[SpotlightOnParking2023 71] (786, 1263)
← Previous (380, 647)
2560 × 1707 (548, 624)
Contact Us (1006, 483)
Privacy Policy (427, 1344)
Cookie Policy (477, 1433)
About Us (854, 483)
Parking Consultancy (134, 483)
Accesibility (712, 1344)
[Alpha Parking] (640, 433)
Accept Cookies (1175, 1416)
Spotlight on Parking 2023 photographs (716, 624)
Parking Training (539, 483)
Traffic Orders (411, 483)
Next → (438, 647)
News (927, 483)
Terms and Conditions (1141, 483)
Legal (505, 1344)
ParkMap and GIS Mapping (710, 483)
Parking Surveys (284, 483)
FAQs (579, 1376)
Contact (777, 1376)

────────────────

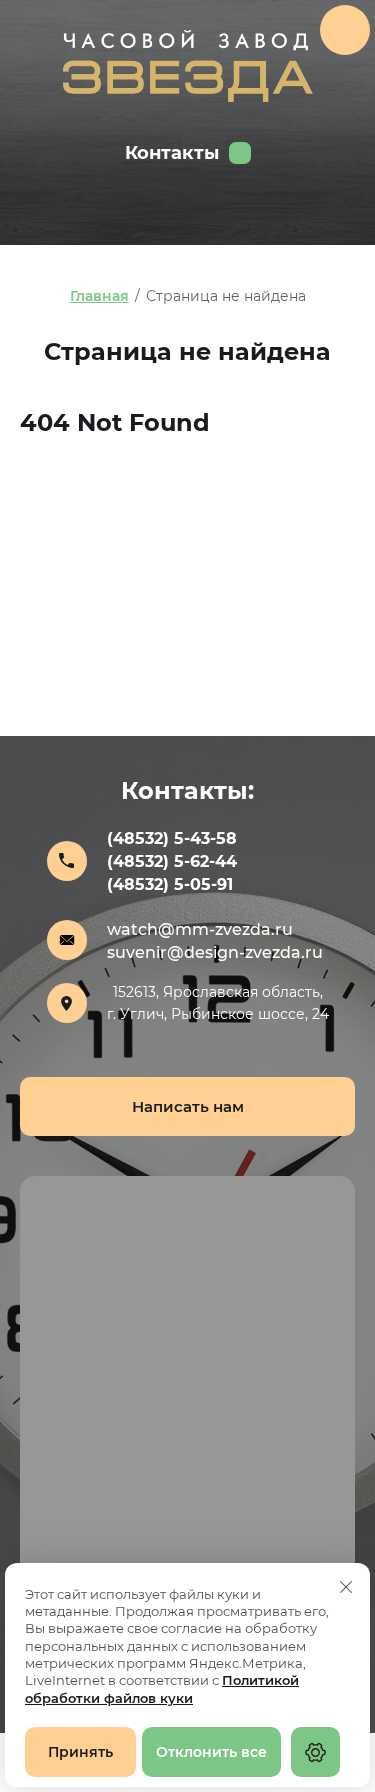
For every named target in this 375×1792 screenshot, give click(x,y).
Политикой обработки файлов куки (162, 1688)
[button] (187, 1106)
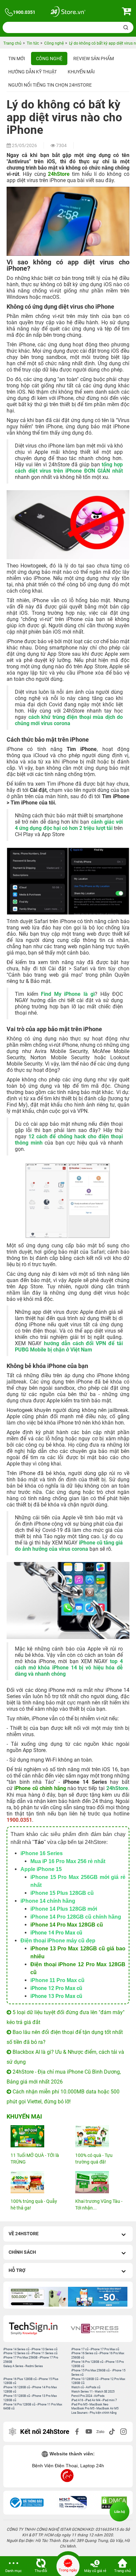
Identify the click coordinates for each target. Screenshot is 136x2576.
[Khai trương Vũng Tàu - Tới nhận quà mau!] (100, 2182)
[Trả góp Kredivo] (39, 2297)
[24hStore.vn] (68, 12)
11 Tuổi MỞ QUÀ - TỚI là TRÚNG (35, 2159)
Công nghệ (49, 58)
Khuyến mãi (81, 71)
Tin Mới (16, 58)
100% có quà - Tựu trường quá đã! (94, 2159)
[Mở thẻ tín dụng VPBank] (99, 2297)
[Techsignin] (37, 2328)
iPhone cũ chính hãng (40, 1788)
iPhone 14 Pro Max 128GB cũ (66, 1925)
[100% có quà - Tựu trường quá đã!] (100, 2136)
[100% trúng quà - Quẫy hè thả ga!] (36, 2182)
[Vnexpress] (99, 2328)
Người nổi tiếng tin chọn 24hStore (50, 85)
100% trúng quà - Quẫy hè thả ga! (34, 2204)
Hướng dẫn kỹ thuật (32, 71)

────────────────

WORK INSTRUCTIONS: In the material above, transcribe exactly the lines beginning at the one with "2560 × 1707 (548, 624)" and ending at the one with "Contact (777, 1376)", both included.

EXERCISE OUTPUT:
2560 × 1707 (548, 624)
Contact Us (1006, 483)
Privacy Policy (427, 1344)
Cookie Policy (477, 1433)
About Us (854, 483)
Parking Consultancy (134, 483)
Accesibility (712, 1344)
[Alpha Parking] (640, 433)
Accept Cookies (1175, 1416)
Spotlight on Parking 2023 photographs (716, 624)
Parking Training (539, 483)
Traffic Orders (411, 483)
Next → (438, 647)
News (927, 483)
Terms and Conditions (1141, 483)
Legal (505, 1344)
ParkMap and GIS Mapping (710, 483)
Parking Surveys (284, 483)
FAQs (579, 1376)
Contact (777, 1376)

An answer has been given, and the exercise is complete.